Leigh, I looked at the Tripwire info, and would hesitate to try to install it unless someone posts here to say they are already using it successfully and can offer help setting it up. It looks like overkill for what we'd need here. If there are any bugs at all (there are some), it could destabilize the shared server, not good. And it might not be allowable to install on a shared server, anyway. The database it builds couldn't be kept on a secure floppy disk as intended, and thus it could be hacked or erased by a hacker.

To your specific questions:

The one that says "Any" architecture is the source code; you'd have to compile it yourself. The i386 one is already compiled (it is executable) and is the one you'd download, and it refers to Intel 386 architecture (and probably compatibles such as AMD but maybe not). That should mean i386 or later, i.e. pretty much any modern computer. So basically all our servers are most likely i386, and the program does appear to be intended for Linux, so it "should" have the potential to work, but that wouldn't give me sufficient confidence to experiment with it on a server with 500 other websites on it.

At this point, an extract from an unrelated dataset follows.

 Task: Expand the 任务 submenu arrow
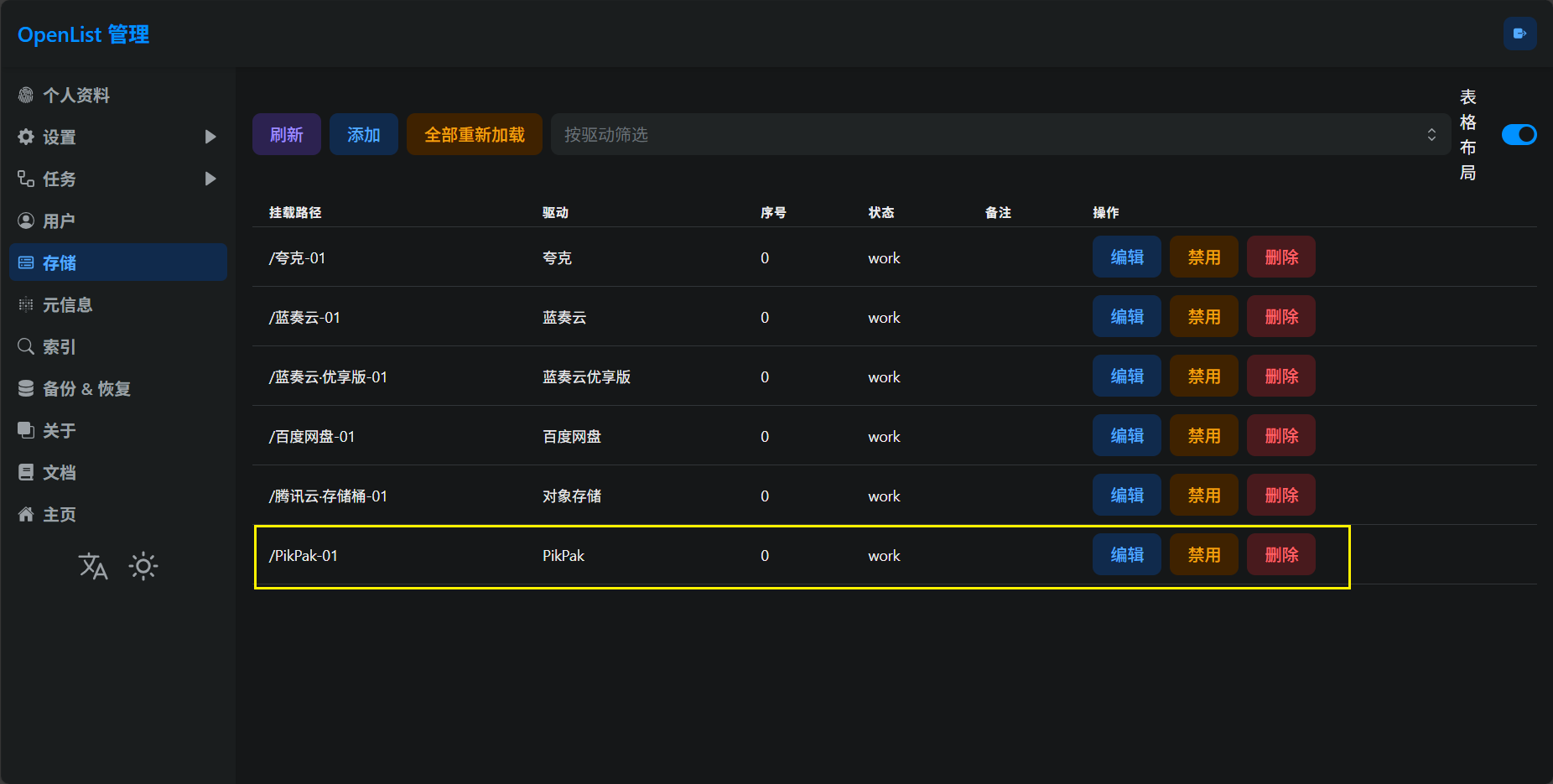coord(210,179)
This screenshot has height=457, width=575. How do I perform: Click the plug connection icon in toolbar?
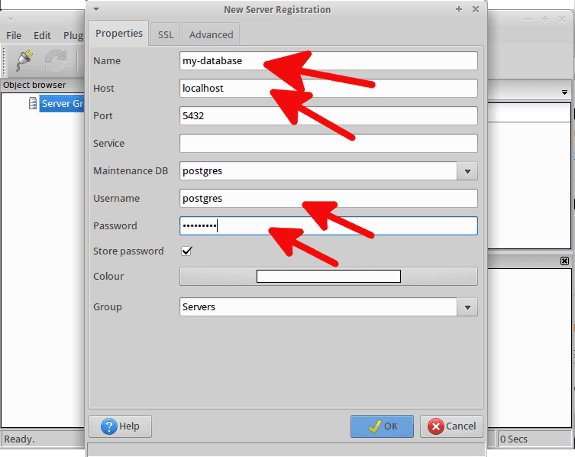tap(24, 60)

Static probably means static linking, meaning everything the program needs is compiled into the program itself, and it doesn't rely on external libraries. That's a good thing.

I've done a preliminary look at "LS", and I think that might do the trick if it's allowed as a cron job. I think the command line will be something like the following. It should be all lowercase. I used upper to make the letters distinct:

LS -LTASD path

I'm not sure what path will be. The ideal  target would be your root directory, just above public_html, to get ALL the files in your account. But in the context of LS, I don't know how you specify that.

I also don't see yet how to make it recurse subdirectories so it produces a complete report of your entire account.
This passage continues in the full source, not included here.